Der diesjährige LiO wurde gemeinsam mit der Köln International School of Design (KISD) ausgeschrieben. Mehr als 50 Kunst- und Designstudenten der Kölner Designschule sowie ihren Partnerhochschulen in Mailand (Italien) und Philadelphia (USA) beteiligten sich mit ihren Konzepten am LiO 2015. Unter dem Motto „Light connects. In the public space.“ sollten sie  sich Gedanken machen, wie auf Leuchtdioden-Technologie basierendes Licht Menschen an öffentlichen Plätzen miteinander verbinden kann.

 
Das Gewinnerkonzept
Das Siegerprojekt „Inspira“ von Elisa Spanò basiert auf der Grundüberlegung, dass das Internet den weltweit größten öffentlichen Raum darstellt. Je nach mehrheitlicher Gemütslage der Internetnutzer ändert die Leuchte ihre Farbe. Die zugrundeliegenden Daten bezieht Inspira dabei von der Online-Plattform We Feel (wefeel.csiro.au), einem Projekt des CSIRO (Commonwealth Scientific and Industrial Research Organisation), welches die Emotionen von Internetnutzern einfängt1

 

Zusätzlich zum Darstellen der Gemütsläge der Internetbenutzer tritt das Kunstwerk auch mit den Besuchern vor Ort in Kontakt. Die Software „SHORETM“ des Fraunhofer Instituts2 für Integrierte Schaltungen erfasst die Emotionen der Betrachter und übersetzt sie direkt in unterschiedliche Lichtfarben, in denen die Inspira leuchtet.

Die Ehrung der Preisträger fand am 8. Dezember im Rahmen einer feierlichen Vernissage im Deutschen Museum in München statt. Zu diesem Anlass wurde die Inspira dem Publikum und der Welt vorgestellt.

 

Die Preisträger des LiO 2015: David Hartgenbusch (Platz 2), Peter Bahner (Platz 2), Elisa Spanò (Platz 1) und Maximilian Philipp Maria Brück (Platz 3) neben Inspira 
 

Die Jury war vor allem von den unterschiedlichen Interpretationen und der Kreativität der Konzepte beeindruckt. Neben der Siegerinstallation wurden die besten 17 Konzepte auch auf der Veranstaltung im Deutschen Museum vorgestellt und können im aktuellen LiO-Katalog bewundert werden.

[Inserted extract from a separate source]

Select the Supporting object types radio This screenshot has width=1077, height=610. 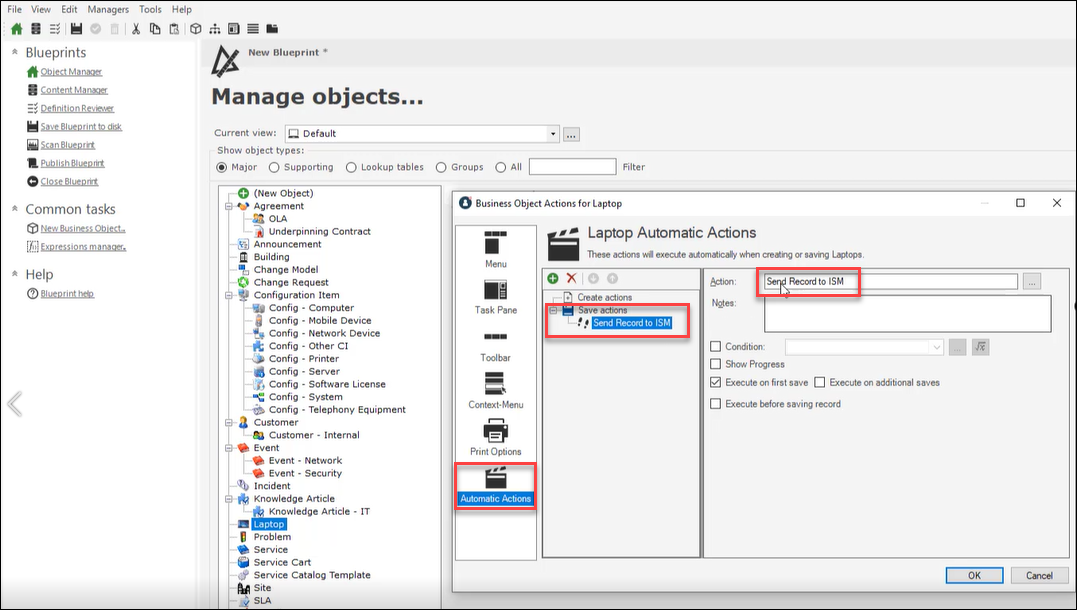276,167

Die Jury besteht aus zwei Vertretern der KISD, Professor Wolfgang Laubersheimer, Lehrstuhl für Produktions­technologien, und Professor Andreas Muxel, Lehrstuhl für Interface Design, dem Vorstandsmitglied der Freunde der Pinakothek der Moderne, Janos Gönczöl, sowie von OSRAM Jan-Peter Schwartz, Leiter der Unternehmenskommunikation und Christina Schmöe, Leiterin Interne Kommunikation und Nachhaltigkeit.

Der Kunstpreis wurde erstmals im Mai 2014 verliehen und ist mit insgesamt 10.000 € dotiert. Auch 2016 wird es wieder eine Ausschreibung für den LiO geben – dann unter dem Motto „Light is entertainment.“



Paris, Cécile, Christensen, Helen, Batterham, Philip, and O’Dea, Bridianne (2015). Exploring emotions in social media. In the Proceedings of the IEEE International Conference on Collaboration and Internet Computing (CIC). Oct 27-31st, Hang Zhou, China.

Technology licensed by Fraunhofer IIS | www.iis.fraunhofer.de

LiO 2014

1st place: "Licht sticken" by Anna Stephan


In Kooperation mit der Akademie der Bildenden Künste München wurde der LiO (Light is OSRAM) unter dem Motto „Alles auf Anfang. Lebensraum Office.“ zum ersten Mal 2013 ausgeschrieben. Eingesandt wurde eine Vielzahl unterschiedlicher und anspruchsvoller Konzepte. Ob farbig, dynamisch bewegt, geometrisch, abstrakt oder konkret: Die Studierenden haben sich in ihren Arbeiten mit den vielseitigen Einsatz­möglich­keiten von Licht auf der Basis von LED-Technologie künstlerisch auseinandergesetzt und inspirierende, neue Sichtweisen entdeckt.  

 

Die Gewinner-Installation „Licht sticken“ wurde von OSRAM in Zusammenarbeit mit der Künstlerin Anna Stephan realisiert und mit den anderen eingereichten Konzepten am 27. Mai 2014 im Lighthouse, der OSRAM-Unternehmens­zentrale, im Rahmen einer Vernissage erstmals präsentiert.

Dotierung: 5.000 / 3.000 / 2.000 Euro für die Plätze 1-3.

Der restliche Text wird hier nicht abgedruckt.